1) Üniversiteler ikiye ayrılmalı: Gelişmiş üniversiteler, gelişmekte olan üniversiteler. Bu ikinciler, Doğramacı’nın üniversiteyi rezil etme planı dahilinde her mezrada kurdurduklarıdır; şimdi politikacılar da esnaf alışveriş yapsın diye devam ediyorlar. Birinciler tam anlamıyla özerk olur, ikinciler belli bir düzeye gelene kadar vesayet altında kalırlar. Aksi halde bulundukları kasabanın ideolojisini tekrar ederler, hoparlörle. Bugünkü durum da budur zaten.

2) Her üniversite kendi içinde en az üçe ayrılmalı: a) Toplumsal bilimler; b) Doğal bilimler; c) Sağlık bilimleri.
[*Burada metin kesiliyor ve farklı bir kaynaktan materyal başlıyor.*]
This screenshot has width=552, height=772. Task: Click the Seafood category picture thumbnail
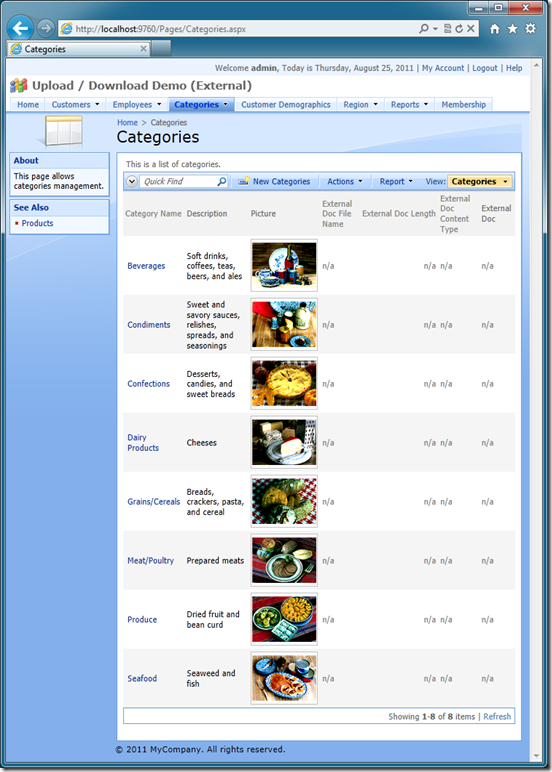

Aksi halde, örneğin ameliyat yapmaktan başka bir şey duymamış tıpçılardan başkası rektör olamaz. Bunlar maalesef bilim politikasını saptıyorlar ve üniversiteyi (çok istisnai bir fakülte olan) tıp fakültelerine benzetiyorlar.

3) YÖK, Rektör ve senatolar, yasaya aykırı durumlar dışında fakültelerin işlerine karışmamalı. SBF’deki
dersin adı değişirken örneğin Veteriner Fakültesi de oy veriyor; tanrım şu işe bak.

4) Ya asistan dahil herkes iş güvencesine (tenür) kavuşturulmalı, yahut da profesör dahil hiç kimsenin iş
güvencesi olmamalı. Yalnızca belli bir kaliteyi (ders, yayın, vb.) tutturanların mesleğe devamına izin verilmeli. Ben ikincisini tercih ederim.